> _Do this_: Update the records from the line containing "Task: Open the" up to and including the last line, replacing "magnifier icon" with "magnifying glass icon" and leaving everything else unchanged. Omit the pictures from your answer.

# # #

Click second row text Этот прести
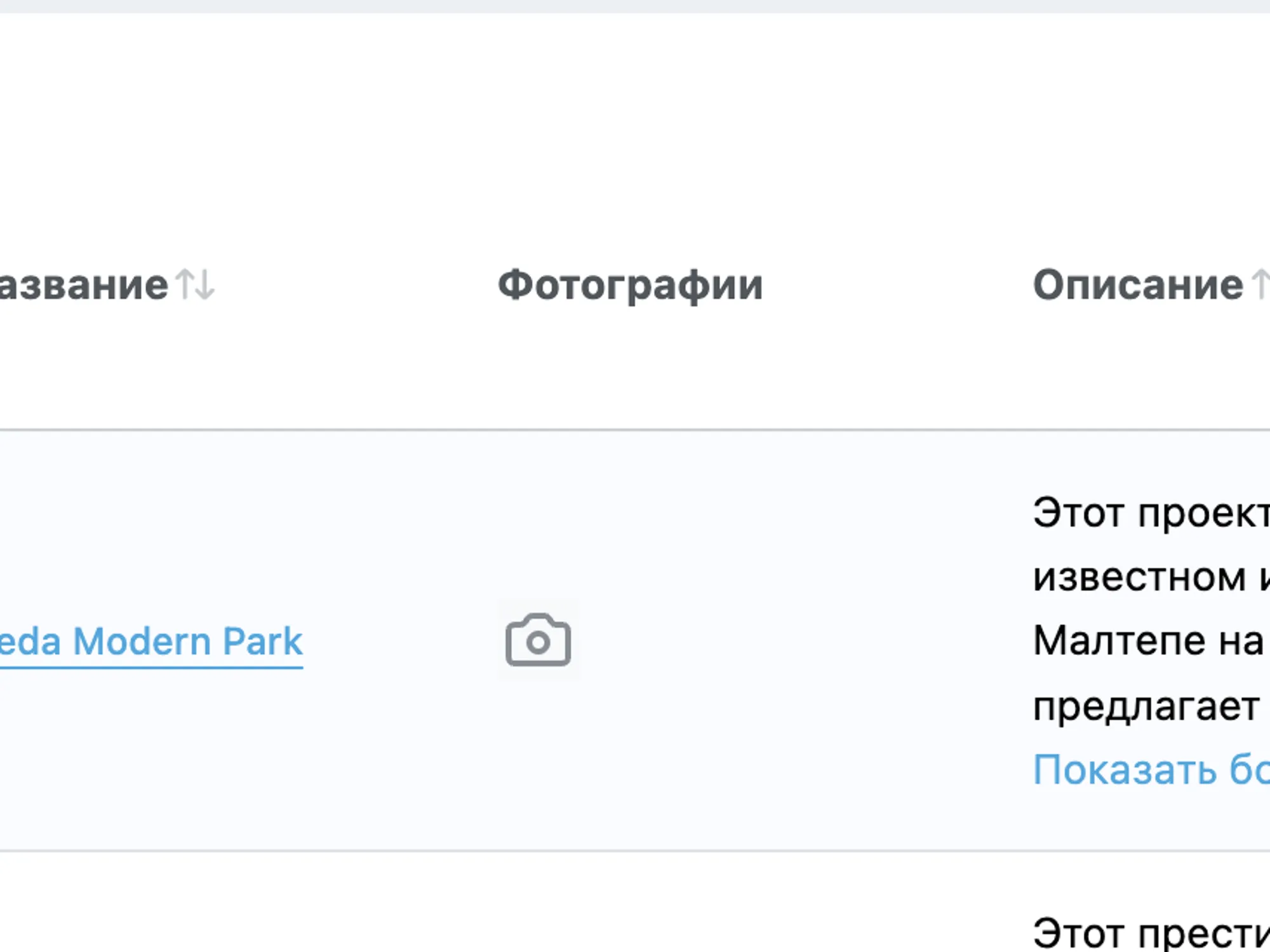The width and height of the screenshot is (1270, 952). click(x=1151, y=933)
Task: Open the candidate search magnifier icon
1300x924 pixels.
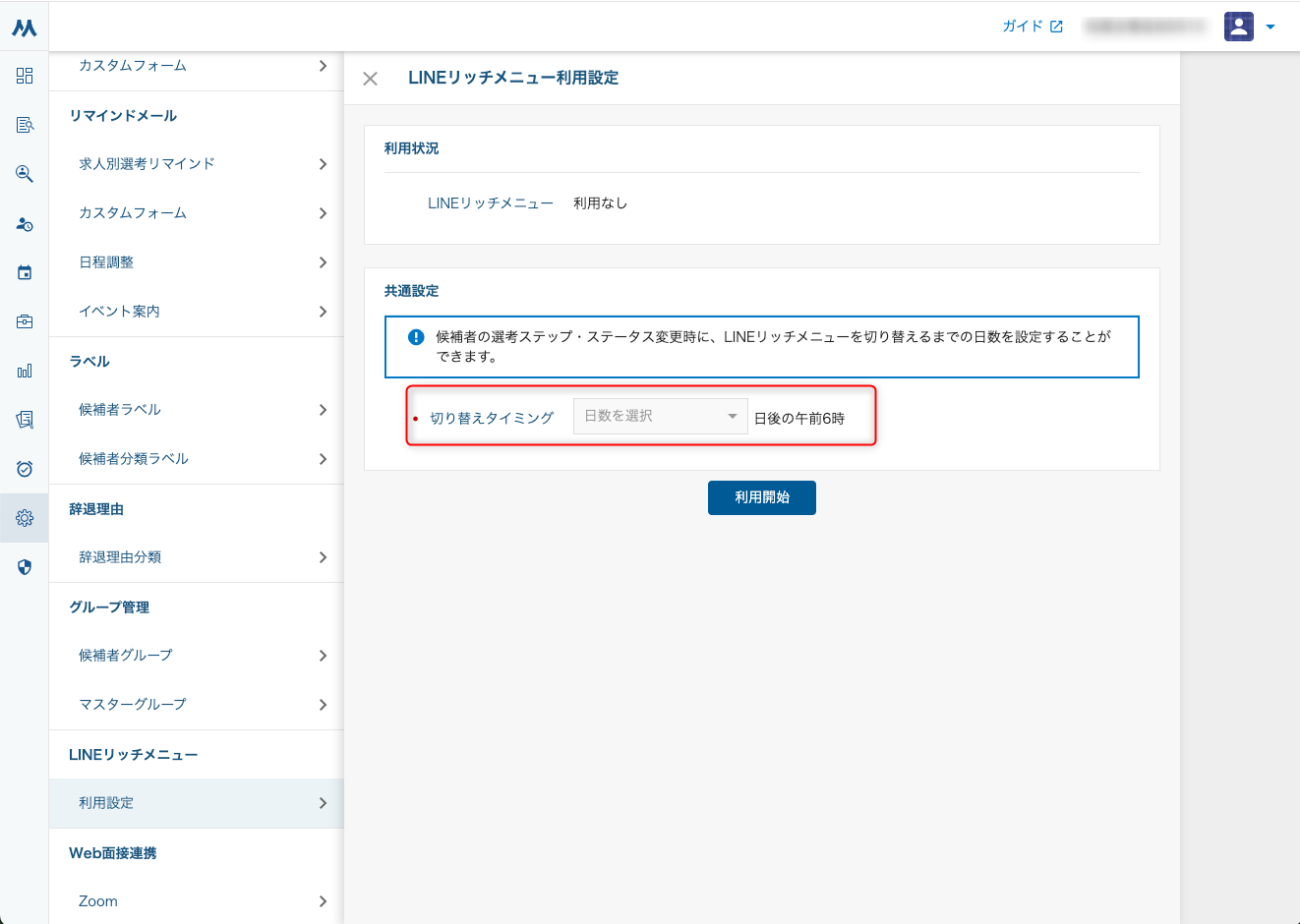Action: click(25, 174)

# # #

> _Solved problem_:
Task: Open the candidate search magnifying glass icon
1300x924 pixels.
Action: click(25, 174)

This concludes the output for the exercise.